▶ [ACTIVITY]:
For the word "click", state how many lines of the listing below contain it. Give the number and nothing more.

▶ [MATERIAL PROVIDED]:
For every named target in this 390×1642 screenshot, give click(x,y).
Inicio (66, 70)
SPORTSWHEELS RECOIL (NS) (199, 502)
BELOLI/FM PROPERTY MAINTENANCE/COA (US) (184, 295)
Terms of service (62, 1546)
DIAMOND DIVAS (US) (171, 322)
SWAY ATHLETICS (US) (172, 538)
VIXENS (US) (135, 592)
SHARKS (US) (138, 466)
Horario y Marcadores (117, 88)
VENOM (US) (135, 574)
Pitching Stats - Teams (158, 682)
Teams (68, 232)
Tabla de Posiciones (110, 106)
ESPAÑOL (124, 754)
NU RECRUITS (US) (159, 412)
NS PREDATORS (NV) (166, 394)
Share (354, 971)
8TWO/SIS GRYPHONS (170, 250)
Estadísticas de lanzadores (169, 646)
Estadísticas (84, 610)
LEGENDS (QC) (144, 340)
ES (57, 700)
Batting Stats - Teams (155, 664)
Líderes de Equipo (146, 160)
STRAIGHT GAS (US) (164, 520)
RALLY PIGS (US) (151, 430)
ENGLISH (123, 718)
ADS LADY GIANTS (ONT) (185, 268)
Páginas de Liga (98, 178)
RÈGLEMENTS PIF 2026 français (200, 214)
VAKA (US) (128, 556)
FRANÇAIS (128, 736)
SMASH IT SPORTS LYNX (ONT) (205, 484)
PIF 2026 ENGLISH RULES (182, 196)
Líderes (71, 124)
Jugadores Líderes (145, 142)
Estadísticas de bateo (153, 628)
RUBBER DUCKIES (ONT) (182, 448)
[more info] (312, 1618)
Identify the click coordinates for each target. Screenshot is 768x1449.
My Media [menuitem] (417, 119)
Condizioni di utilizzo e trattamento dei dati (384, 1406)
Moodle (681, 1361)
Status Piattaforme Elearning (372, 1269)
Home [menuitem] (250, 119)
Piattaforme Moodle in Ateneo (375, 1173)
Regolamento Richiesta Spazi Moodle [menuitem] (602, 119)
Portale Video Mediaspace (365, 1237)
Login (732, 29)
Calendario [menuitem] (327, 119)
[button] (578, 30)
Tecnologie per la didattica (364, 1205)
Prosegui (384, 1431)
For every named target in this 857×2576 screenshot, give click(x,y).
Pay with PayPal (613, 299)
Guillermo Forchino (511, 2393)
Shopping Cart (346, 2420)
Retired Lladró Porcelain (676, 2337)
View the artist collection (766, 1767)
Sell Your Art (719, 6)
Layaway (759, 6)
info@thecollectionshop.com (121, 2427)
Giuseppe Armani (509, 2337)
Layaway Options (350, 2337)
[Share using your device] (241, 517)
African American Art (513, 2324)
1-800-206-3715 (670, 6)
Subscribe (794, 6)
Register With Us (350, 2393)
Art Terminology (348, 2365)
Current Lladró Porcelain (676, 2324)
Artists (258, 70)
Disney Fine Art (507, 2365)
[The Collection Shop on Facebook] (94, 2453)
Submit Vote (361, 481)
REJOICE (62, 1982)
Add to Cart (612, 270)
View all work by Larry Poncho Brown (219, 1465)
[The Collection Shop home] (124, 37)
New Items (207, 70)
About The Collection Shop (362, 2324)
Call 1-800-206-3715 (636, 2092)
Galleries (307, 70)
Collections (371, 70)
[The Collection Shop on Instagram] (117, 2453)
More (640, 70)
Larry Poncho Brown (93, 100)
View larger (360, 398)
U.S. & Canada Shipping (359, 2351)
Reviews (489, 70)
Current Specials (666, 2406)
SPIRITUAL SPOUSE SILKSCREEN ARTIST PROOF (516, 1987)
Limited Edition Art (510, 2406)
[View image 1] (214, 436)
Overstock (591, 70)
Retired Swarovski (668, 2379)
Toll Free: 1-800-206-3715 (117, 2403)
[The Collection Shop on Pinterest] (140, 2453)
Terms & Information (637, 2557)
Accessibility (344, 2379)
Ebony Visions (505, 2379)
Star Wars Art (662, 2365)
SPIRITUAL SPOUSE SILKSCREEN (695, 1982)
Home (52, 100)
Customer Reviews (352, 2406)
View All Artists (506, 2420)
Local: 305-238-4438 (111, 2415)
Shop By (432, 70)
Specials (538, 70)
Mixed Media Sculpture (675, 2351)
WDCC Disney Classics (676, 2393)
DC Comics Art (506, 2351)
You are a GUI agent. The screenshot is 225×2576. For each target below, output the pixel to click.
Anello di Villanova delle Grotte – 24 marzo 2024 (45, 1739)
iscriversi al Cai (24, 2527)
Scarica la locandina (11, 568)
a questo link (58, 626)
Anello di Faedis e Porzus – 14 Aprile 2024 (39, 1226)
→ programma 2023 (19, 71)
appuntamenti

▶ [ANSWER]:
4